For one of my classes, I had to design a survey about anything I wanted and administer it to at least twenty people. So I decided to ask people about cupcakes. The incentive was that I would make the winning cupcake and bring it to class. Part of the homework was to make a powerpoint about our survey and be prepared to present it. Really, I just had an itch to make something, so this become my excuse.


Though I was not chosen to present, I did make cupcakes for the class. Here's the takeaway: people have really boring cupcake preferences. My survey split up cake preferences and frosting preferences, which dilutes the power of the whole cupcake. Having frosting and cake split like that makes it difficult to convince people of the deliciousness of more unusual cupcakes. Thus, my colleagues chose chocolate cake and chocolate frosting. I dutifully made them, wishing that the mint julep cupcake had won instead.
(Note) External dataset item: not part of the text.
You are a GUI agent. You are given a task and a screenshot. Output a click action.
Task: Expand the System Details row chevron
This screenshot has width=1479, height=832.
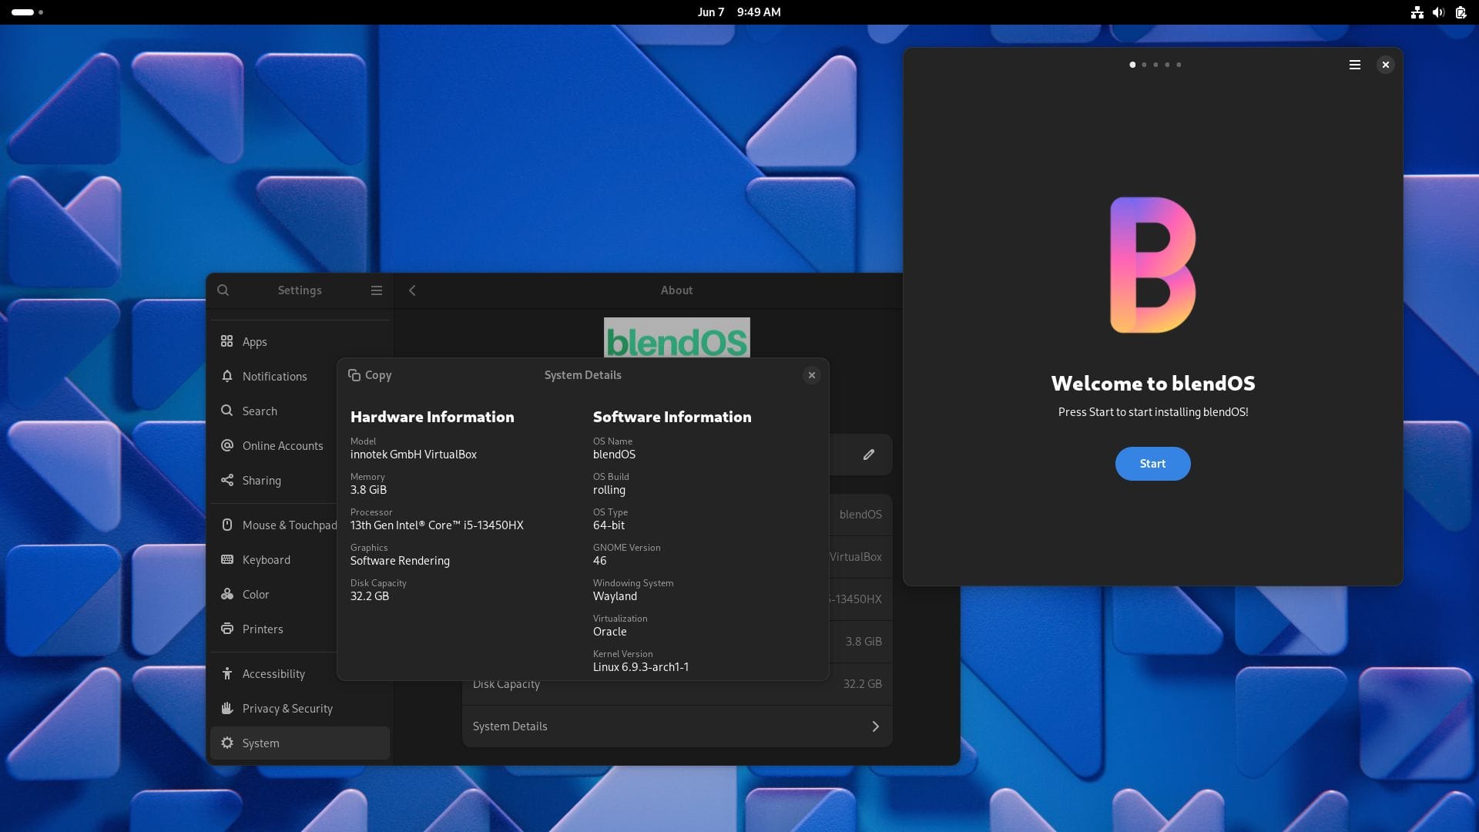875,726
What I've derived from this assignment is that creativity probably can't be managed by democracy. Whether it's cake, cookies, or art, I suspect that people are open to new things, but only when they are completed. The audience needs to be convinced. If your product is conventional, this process is pretty easy. But if your product is beyond the norm (avant-garde art or sazerac cupcakes), the audience needs to be sold. If I had asked people if they were interested in a mint julep cupcake, I may have gotten more positive responses that I did by asking if people were interested in bourbon cake and mint frosting. My my audience isn't as risk-averse as my survey indicates.


So how do creative people get funding for their work when there's this conventional, risk-averse bias? After all, conventional wisdom is often wrong. Having a whole vision and being able to communicate it definitely helps. Crowd funders like Kickstarter can also funnel cash towards artists whose work wouldn't get funding from traditional sources. But there are artists out there who are doing visionary work, and the crowd's lack of interest doesn't make the work any less great. How can they get support? Will the starving visionary always be with us? How can an artist convince the market to take a risk, especially in our fractured culture?


I don't know. But in the meantime, I can make the best chocolate chocolate cupcake possible. I will save my boozy adventure cupcakes for another day. My recipe follows. The cake is from Orangette, the frosting is the recipe is adapted from inside the Baker's Chocolate box.


Cake Ingredients:


3 oz semisweet chocolate
1 ½ cups hot brewed coffee
3 cups sugar
2 ½ cups unbleached all-purpose flour
1 ½ cups unsweetened cocoa powder
2 tsp baking soda
¾ tsp baking powder
1 ¼ tsp salt
3 large eggs
¾ cup canola oil
1 ½ cups buttermilk
¾ tsp pure vanilla extract


Cake Directions:

Preheat the oven to 300 degrees. Line a muffin tin with paper liners.

Pour the hot coffee over the chocolate and stir until melted. Beat the eggs for 3 minutes or so, until they are lemon colored and a little foamy. Slowly add the oil, buttermilk, vanilla, and melted chocolate to the eggs and beat until completely combined. Add all the dry ingredients (sugar, flour, cocoa, baking soda and baking powder), and beat until smooth. The batter will be quite liquidy.

Fill cupcake liners 2/3 of the way full. Bake for 20-25 minutes. Remove from pan and let cool completely. Recipe makes 36-40 cupcakes. These came out quite flat on top, and very moist. If you want a more domed cupcake, I would consider raising the oven temperature and cooking for less time.

Frosting Ingredients:

4 oz unsweetened chocolate
1 stick (1/2 cup) butter, softened
1/2 to 1 lb powdered sugar
1/3 cup milk
1 t vanilla

Frosting Directions:

Melt the chocolate in a large saucepan on the stove. Let it cool for 5 minutes, then beat in the butter, sugar and vanilla with an electric mixer. You need at least half a pound of sugar. If you want sweeter frosting, use more. The more sugar you use, the more frosting you will get. Beat in the milk bit by bit, until you get the desired consistency, which should be smooth and a light brown color. The amount of milk will vary by the amount of sugar.

Cheater's Frosting Directions: 

Melt the chocolate and butter together in a saucepan over low heat on the stove. Whisk in the vanilla and sugar, adding milk to thin it out to the right color and smoothness. I like this method because less gets dirty.

Using a knife or a spatula, frost cupcakes. With the half pound version, there will be enough for each cupcake to get nice layer. If you like loads of frosting (I don't), you'll have to make the sweeter version, or more of the semi-sweet version.